EL FIN DE LAS INSTITUCIONES
En el Suplemento Enfoques del diario La Nación del 18 de Mayo del corriente, hemos podido esclarecernos aún más respecto del respeto hacia el sistema institucional de nuestro país que tienen los políticos, esta vez de boca del diputado del Frente para la Victoria (de algunos y para la derrota de muchos), Agustín Rossi, representante del pueblo de la Provincia de Santa Fe (algo que parece ignorar el diputado) quien sin pudor alguno manifestó que "éste es el Congreso que votó la mayoría de la gente. Somos el brazo legislativo del Gobierno y ejecutamos sus políticas; eso eligió el pueblo".
Ante semejante dislate es bueno recordarle al legislador que "la mayoría de la gente" no votó a este gobierno, ni a este Congreso --convertido en la escribanía del poder ejecutivo-- y que lo que intentó elegir el pueblo fue un mayor respeto por las instituciones y no esta caricatura de república.
Lo que sí es digno de destacar es su desfachatada sinceridad.- Sólo falta que algún juez reconozca que el Poder Judicial es "el brazo judicial del gobierno" para que esa desvergüenza sea completa.

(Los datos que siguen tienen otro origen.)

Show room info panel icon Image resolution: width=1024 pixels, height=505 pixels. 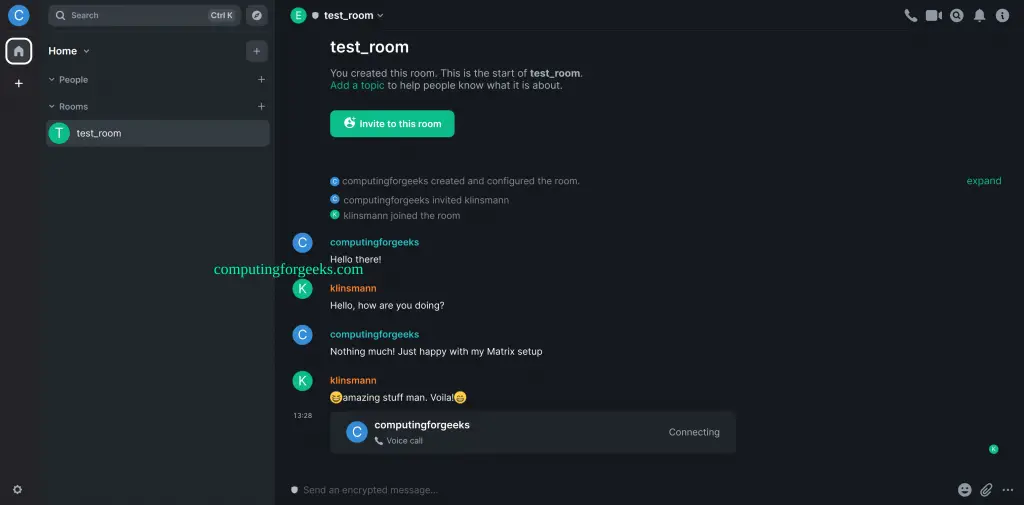pos(1002,16)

A partir de allí sólo quedaría por resolver la eliminación de la Constitución Nacional de toda referencia a la república, el federalismo y la representatividad eligiendo como forma de gobierno a alguna de las siguientes: la dictadura; la cacocracia (gobierno de los ladrones diestros o bien, el gobierno de los peores); la cleptocracia (gobierno de los ladrones); la caquistocracia (gobierno de los que no valen nada, de los peores); la xiristocracia" (gobierno de los mediocres); la oclocracia (gobierno de un populacho corrompido, tumultuoso, con su voluntad viciada, confusa, injuiciosa o irracional o bien tiranía de la mayoría); la plutocracia (gobierno de la riqueza mediante la cual se compran voluntades a través de la financiación irregular de los partidos políticos o del despilfarro de los recursos públicos; la estocastocracia (gobierno del azar); la partitocracia (dictadura de los partidos políticos reprimiendo las corrientes de opinión internas de los mejores), la coprocracia (gobierno o poder de los excrementos) o, talvez, la que mejor se adapta a nuestro país por la calidad de de muchos de los integrantes de la corporación política, la cleptocoprocaquistocracia.